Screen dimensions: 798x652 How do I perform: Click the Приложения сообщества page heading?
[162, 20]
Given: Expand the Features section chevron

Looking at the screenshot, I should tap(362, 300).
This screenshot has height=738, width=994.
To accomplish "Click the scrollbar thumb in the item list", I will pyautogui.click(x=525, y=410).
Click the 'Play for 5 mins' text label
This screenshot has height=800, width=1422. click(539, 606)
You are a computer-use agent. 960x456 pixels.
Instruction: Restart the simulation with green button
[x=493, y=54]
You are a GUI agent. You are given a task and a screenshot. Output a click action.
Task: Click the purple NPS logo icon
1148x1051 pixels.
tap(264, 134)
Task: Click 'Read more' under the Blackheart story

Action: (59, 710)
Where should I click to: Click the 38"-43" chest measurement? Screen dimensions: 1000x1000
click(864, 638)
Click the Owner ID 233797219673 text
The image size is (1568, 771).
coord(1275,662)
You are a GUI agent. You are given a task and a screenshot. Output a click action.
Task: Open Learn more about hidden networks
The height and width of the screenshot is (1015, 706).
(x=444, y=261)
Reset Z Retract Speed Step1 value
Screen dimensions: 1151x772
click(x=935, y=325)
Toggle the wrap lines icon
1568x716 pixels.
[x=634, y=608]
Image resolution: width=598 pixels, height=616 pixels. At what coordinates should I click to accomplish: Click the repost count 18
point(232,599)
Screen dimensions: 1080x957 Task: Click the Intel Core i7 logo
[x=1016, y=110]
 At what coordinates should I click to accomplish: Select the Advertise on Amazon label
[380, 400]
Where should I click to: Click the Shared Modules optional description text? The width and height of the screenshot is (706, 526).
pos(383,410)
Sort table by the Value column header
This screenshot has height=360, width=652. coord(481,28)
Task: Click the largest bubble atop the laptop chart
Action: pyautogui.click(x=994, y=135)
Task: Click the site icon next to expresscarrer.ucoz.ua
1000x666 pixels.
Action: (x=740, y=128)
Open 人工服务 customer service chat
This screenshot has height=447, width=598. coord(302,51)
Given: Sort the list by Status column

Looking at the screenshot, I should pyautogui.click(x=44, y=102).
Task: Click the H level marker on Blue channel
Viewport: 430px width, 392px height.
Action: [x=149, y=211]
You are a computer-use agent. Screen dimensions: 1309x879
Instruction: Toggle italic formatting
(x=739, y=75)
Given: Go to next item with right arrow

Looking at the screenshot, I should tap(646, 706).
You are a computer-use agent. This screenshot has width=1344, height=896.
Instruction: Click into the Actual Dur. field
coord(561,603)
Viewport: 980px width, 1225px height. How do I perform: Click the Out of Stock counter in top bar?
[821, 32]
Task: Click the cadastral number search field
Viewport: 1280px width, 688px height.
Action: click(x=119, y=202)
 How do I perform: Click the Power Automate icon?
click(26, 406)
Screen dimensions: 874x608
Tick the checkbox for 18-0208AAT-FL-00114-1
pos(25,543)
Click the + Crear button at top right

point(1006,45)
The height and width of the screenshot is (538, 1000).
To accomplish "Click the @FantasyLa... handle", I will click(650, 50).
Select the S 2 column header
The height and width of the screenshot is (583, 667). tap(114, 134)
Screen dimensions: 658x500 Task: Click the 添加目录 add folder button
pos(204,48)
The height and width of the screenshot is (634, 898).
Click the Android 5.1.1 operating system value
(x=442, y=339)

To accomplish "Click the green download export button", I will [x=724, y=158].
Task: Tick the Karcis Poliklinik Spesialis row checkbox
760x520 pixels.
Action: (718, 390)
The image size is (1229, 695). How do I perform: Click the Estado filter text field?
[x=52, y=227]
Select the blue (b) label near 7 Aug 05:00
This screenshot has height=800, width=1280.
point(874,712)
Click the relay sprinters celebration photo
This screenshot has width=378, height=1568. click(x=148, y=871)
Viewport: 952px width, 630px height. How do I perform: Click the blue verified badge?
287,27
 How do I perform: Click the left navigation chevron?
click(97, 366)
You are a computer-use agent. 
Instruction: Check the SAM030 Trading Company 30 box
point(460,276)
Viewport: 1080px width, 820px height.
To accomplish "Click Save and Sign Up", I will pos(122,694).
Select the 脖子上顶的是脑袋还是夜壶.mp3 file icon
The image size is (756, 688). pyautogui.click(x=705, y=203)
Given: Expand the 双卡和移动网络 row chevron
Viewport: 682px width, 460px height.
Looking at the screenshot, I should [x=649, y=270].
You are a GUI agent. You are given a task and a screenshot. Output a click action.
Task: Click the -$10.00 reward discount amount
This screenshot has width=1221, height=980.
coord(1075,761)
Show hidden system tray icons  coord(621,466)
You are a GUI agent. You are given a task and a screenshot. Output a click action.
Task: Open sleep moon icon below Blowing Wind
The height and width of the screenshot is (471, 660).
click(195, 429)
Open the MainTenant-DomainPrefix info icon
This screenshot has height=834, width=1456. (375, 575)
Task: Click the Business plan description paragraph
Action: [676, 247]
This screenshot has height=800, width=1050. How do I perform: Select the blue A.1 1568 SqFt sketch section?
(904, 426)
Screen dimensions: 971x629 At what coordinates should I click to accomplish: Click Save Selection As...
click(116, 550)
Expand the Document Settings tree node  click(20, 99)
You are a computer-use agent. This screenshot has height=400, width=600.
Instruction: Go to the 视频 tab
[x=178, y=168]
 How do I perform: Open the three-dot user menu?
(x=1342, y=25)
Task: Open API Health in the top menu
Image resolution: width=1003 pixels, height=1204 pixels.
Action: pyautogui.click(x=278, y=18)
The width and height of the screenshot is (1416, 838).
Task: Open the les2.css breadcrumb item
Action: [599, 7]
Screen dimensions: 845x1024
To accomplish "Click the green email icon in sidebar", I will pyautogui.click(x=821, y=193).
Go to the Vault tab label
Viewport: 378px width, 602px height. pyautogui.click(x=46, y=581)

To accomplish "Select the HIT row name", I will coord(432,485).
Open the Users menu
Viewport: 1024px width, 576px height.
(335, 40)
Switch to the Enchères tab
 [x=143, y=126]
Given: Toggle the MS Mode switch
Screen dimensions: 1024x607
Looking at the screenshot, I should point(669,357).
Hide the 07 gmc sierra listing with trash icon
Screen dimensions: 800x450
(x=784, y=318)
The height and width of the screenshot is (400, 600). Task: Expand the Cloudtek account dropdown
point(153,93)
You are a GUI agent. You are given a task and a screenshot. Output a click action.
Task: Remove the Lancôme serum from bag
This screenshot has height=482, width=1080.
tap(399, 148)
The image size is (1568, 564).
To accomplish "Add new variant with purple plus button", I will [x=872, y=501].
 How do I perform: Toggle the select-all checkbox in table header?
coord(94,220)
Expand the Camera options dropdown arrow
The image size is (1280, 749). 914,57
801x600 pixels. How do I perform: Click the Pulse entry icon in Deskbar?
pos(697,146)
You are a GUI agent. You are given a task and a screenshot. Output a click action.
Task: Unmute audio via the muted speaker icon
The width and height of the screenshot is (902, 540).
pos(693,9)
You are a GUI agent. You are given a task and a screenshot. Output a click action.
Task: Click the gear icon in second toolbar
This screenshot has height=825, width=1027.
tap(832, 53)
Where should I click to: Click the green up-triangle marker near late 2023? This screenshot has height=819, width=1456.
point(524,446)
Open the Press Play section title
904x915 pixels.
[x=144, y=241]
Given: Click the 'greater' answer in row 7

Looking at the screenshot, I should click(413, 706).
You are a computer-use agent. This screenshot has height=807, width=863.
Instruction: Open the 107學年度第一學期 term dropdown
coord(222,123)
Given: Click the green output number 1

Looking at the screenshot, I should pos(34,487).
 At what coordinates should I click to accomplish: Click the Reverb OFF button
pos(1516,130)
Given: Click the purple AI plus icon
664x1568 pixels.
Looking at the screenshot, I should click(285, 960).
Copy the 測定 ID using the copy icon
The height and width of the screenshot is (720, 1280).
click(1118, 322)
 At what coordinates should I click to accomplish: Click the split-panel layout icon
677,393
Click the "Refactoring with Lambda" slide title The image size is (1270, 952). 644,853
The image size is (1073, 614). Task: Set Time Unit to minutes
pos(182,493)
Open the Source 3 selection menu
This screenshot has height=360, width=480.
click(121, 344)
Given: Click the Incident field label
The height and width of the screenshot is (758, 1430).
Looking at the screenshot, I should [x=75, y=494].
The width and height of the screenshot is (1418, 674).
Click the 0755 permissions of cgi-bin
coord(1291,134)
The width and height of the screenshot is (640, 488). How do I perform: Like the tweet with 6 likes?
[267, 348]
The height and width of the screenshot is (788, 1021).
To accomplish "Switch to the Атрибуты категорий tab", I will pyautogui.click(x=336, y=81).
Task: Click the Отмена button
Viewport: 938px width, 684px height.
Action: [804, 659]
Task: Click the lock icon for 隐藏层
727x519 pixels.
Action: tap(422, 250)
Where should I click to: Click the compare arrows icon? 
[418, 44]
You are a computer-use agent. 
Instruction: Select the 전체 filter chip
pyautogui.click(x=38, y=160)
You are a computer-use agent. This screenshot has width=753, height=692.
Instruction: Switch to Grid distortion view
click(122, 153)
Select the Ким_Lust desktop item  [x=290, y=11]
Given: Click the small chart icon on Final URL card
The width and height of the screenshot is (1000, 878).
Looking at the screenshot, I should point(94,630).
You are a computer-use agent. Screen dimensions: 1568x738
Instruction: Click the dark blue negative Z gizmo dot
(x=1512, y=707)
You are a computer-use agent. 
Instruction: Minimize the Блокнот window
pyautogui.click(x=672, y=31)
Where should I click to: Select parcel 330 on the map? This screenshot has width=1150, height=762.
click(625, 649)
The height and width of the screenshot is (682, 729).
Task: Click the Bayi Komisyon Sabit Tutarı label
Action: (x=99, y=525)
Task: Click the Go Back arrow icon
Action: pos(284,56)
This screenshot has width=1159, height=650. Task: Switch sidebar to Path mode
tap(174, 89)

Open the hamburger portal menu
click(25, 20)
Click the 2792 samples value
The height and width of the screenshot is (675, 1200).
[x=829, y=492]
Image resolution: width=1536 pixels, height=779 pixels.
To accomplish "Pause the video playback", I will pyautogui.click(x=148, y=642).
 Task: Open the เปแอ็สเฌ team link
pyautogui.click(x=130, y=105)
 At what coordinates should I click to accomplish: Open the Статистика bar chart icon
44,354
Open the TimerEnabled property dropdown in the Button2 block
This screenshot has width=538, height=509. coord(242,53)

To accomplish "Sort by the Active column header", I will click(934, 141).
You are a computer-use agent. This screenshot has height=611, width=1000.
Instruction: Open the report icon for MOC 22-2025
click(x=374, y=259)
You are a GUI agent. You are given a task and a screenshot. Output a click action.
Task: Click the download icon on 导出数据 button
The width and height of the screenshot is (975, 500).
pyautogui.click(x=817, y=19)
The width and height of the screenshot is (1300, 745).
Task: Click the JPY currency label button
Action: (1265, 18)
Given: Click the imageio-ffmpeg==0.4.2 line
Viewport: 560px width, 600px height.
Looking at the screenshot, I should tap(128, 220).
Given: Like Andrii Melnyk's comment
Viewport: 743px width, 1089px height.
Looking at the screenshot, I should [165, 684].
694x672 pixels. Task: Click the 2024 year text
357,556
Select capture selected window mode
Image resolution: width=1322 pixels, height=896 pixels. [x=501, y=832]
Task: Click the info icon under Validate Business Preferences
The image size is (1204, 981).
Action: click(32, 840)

________________________________________

--- TASK DETAILS ---
Copy word for word the stretch of entries above from the line that has "The width and height of the screenshot is (902, 540)." through the line that has "(1270, 952). 644,853", both ends included, and nothing outside it.

--- SOLVED EXERCISE ---
The width and height of the screenshot is (902, 540).
pos(693,9)
You are a GUI agent. You are given a task and a screenshot. Output a click action.
Task: Click the gear icon in second toolbar
This screenshot has height=825, width=1027.
tap(832, 53)
Where should I click to: Click the green up-triangle marker near late 2023? This screenshot has height=819, width=1456.
point(524,446)
Open the Press Play section title
904x915 pixels.
[x=144, y=241]
Given: Click the 'greater' answer in row 7

Looking at the screenshot, I should click(413, 706).
You are a computer-use agent. This screenshot has height=807, width=863.
Instruction: Open the 107學年度第一學期 term dropdown
coord(222,123)
Given: Click the green output number 1

Looking at the screenshot, I should pos(34,487).
 At what coordinates should I click to accomplish: Click the Reverb OFF button
pos(1516,130)
Given: Click the purple AI plus icon
664x1568 pixels.
Looking at the screenshot, I should click(285, 960).
Copy the 測定 ID using the copy icon
The height and width of the screenshot is (720, 1280).
click(1118, 322)
 At what coordinates should I click to accomplish: Click the split-panel layout icon
677,393
Click the "Refactoring with Lambda" slide title The image size is (1270, 952). 644,853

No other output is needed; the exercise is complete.